_PROVIDED INFORMATION_
******
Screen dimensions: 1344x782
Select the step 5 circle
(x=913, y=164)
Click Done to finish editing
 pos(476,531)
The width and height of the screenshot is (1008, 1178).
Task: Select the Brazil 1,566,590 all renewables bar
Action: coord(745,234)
******
_REQUIREMENT_
Copy every row above character for character, without changing any line.

_EXPECTED ANSWER_
Screen dimensions: 1344x782
Select the step 5 circle
(x=913, y=164)
Click Done to finish editing
 pos(476,531)
The width and height of the screenshot is (1008, 1178).
Task: Select the Brazil 1,566,590 all renewables bar
Action: coord(745,234)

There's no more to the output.